Y si cuestionar a Calderón produce andanadas de insultos peor todavía resulta hablar, desde una perspectiva crítica, de la actuación en el conflicto del Ejército mexicano o de la Marina. Quienes lanzaban anatemas proponen entonces la quema inmediata, en leña verde, del apóstata.

Poco importa que la realidad del combate ofrezca datos sumamente inquietantes y produzca como en el TEC de Monterrey dolorosas pérdidas e indignantes confusiones.
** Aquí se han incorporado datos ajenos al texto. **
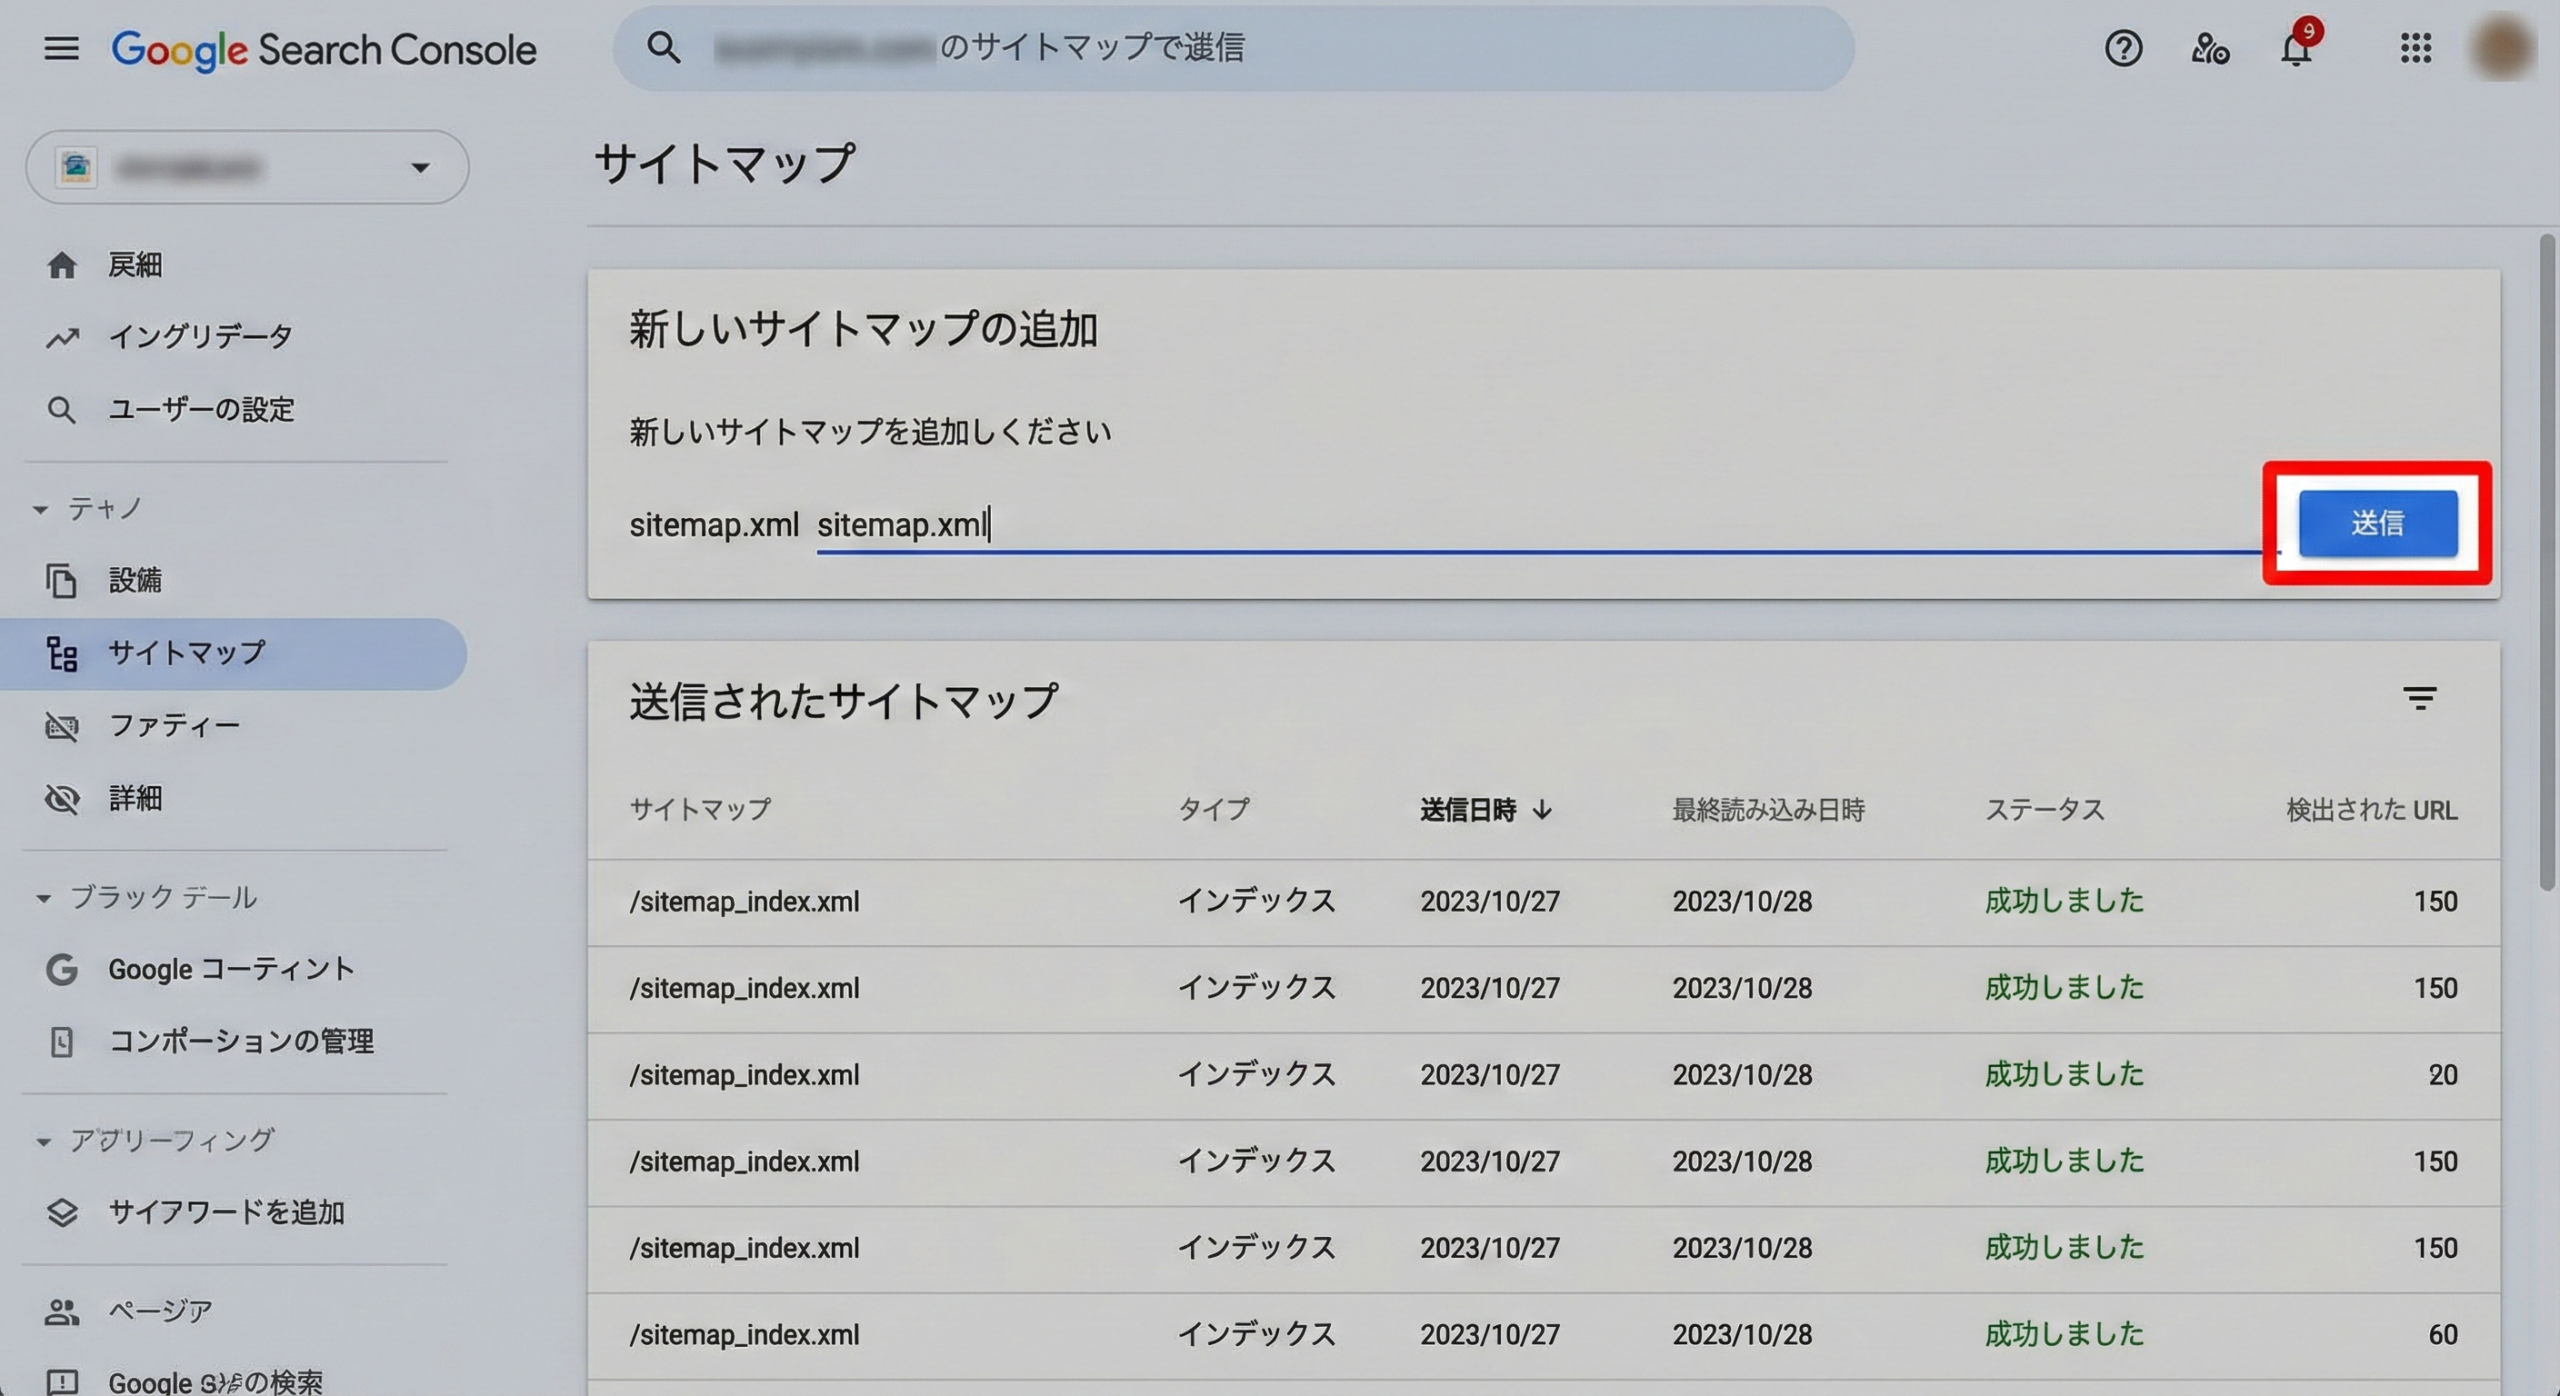This screenshot has width=2560, height=1396.
Task: Collapse the アプリーフィング sidebar section
Action: tap(43, 1141)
Menos todavía que en amplias zonas del país mucha gente, ajena por completo al crimen organizado, se sienta tan amenazada por los criminales como por los uniformados.

Porque es mentira, puro argumento propagandístico, que las madres que alzan la voz por el asesinato de sus hijos, que quienes denuncian “levantones” y desapariciones forzosas, que quienes demandan la salida del ejército de una población sean, todos, manipulados por el narco.

Hay razones suficientes y también muchas personas dignas, integras y valientes dispuestas que lo hacen cada día desde distintas tribunas y zonas del país, para exigir que quienes, con la ley en la mano combaten al crimen organizado, no la sigan violando; que quienes se dicen defensores de la sociedad no se sigan portando como aquellos que la agreden.

Y si en el campo periodístico, en el debate político, en la redes sociales la doctrina Calderón de combate al narco esta reviviendo ese “Tiempo de canalla” propicio para linchamientos, en el terreno de combate está generando desviaciones mayores y que de seguir produciéndose nos conducirán a la debacle.

Están en juego prestigio, eficiencia y viabilidad de las instituciones. Cada “baja colateral” que se produce ensancha la brecha que separa al Gobierno y los cuerpos de seguridad de la sociedad sin cuyo soporte cualquier guerra se pierde. Cada acción punitiva, al margen de la ley, profundiza el conflicto y aleja la posibilidad de paz.

En una confrontación armada se producen siempre un número mayor de heridos que de muertos cosa, que por cierto y a juzgar por los partes proporcionados por las mismas autoridades, no sucede en nuestro país. Hace apenas unos días los diarios han documentado fotográficamente el caso de un narcomenudista capturado por la Armada que luego y sin ser liberado apareció muerto.

Corren versiones plausibles de que se remata a heridos en combate, de que comienzan a operar escuadrones de la muerte. Estos excesos se producen siempre al calor de la guerra cuando los imperativos políticos y las urgencias propagandísticas comienzan a marcar el ritmo de las operaciones.

Si a esto se suma la nula disciplina de fuego, el poderoso arsenal conque cuentan marinos y soldados y la respuesta sanguinaria e indiscriminada de los narcos que, armados hasta los dientes por el norte, venden cada vez más cara su vida entonces triste y desolador panorama nos espera.

No es “ingenuo”, ni “absurdo” cuestionar una doctrina que multiplica errores y violaciones a la ley. Tampoco se trata de “echarse para atrás”, como dice Calderón, quien es en realidad quien hacia atrás nos empuja, sino al contrario de encontrar el camino de un combate efectivo y con perspectivas reales de victoria, de una paz que no sea ni la de los sepulcros, ni la de la sumisión ante los capos.